I agree with you that calling def* within a block is not common -- earlier I was looking for something that would return an anonymous rule. The closest I got was using clara.rules.dsl/parse-rule, but it seemed a bit low level and it still had the dynamic vs. lexical scope issue.

Maybe it makes sense to have a function in the main clara.rules namespace that does something like:

(let [lhs (...)
      rhs (...)
      rule (mk-rule {:lhs lhs :rhs rhs})]

  (-> (mk-session [rule] 'some.other.namespace)
  ...))

and behaves properly with regards to lexical scope.

However, I would ask you to consider holding off on adding anything or making any changes until you're convinced that it's the right thing. As of me, I think that adding a Callback type is the idiomatic thing to do here so I'm covered :)

Thank you for writing Clara by the way.

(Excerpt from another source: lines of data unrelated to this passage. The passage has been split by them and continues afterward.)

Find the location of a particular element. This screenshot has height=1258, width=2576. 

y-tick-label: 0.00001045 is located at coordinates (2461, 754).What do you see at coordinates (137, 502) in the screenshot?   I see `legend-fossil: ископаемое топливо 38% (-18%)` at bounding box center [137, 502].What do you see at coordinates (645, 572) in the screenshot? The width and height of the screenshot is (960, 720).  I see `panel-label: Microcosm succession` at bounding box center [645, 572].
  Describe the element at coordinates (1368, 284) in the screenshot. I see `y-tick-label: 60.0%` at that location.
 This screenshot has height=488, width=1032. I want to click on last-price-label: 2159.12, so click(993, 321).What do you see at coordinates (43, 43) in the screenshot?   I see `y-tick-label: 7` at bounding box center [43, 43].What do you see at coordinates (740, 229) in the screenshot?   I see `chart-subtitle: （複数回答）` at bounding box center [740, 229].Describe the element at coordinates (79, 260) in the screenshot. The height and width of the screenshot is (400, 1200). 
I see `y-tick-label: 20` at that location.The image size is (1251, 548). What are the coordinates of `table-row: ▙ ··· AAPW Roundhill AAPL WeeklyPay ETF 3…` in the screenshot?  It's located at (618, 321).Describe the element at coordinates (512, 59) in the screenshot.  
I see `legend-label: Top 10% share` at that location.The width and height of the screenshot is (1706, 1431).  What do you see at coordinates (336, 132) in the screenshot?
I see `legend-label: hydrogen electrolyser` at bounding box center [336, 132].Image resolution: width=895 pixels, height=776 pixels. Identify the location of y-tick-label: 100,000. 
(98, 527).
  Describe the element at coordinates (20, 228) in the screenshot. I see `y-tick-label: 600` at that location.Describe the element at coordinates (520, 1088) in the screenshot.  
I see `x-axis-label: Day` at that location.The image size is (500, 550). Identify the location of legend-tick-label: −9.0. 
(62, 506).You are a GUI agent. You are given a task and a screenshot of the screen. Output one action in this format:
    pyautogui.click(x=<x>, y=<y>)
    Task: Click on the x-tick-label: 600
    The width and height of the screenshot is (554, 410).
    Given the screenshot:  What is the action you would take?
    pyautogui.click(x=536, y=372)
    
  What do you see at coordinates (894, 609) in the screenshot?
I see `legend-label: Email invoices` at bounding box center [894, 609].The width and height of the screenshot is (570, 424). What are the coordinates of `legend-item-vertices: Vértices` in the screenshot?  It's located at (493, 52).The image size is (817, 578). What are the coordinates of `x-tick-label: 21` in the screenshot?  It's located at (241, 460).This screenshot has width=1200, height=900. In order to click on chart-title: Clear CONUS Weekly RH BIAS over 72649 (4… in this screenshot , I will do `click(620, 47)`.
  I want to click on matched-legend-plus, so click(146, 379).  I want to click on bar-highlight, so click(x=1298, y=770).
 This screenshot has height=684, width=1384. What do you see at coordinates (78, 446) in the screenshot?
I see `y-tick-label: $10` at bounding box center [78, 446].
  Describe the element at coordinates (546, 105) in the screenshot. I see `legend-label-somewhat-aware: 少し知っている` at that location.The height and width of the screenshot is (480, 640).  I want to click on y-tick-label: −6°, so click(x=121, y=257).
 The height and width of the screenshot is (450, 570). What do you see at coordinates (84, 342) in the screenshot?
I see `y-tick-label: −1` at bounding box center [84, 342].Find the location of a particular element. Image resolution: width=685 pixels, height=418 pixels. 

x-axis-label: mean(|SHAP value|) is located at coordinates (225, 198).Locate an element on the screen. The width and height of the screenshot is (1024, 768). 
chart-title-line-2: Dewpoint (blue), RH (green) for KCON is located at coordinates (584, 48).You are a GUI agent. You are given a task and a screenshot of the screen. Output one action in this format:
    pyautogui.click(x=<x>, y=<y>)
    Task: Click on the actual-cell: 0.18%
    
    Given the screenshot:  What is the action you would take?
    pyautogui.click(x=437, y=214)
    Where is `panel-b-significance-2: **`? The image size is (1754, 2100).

I'm impressed by it, I'm planning on using it for my projects and I hope to contribute to it some time.

brunoV avatar Jun 25 '14 15:06 brunoV

Having a mk-rule in the main namespace makes sense. It would be a pretty simple to add on top of the underlying API. (That would only be supported in Clojure, not ClojureScript, since creating rules and sessions on the fly depends on eval, but that's probably okay.)

I'll think about the best path forward a bit. It sounds like you have an approach for your current need at least.

And I appreciate the kind words on Clara! It's been a fun project.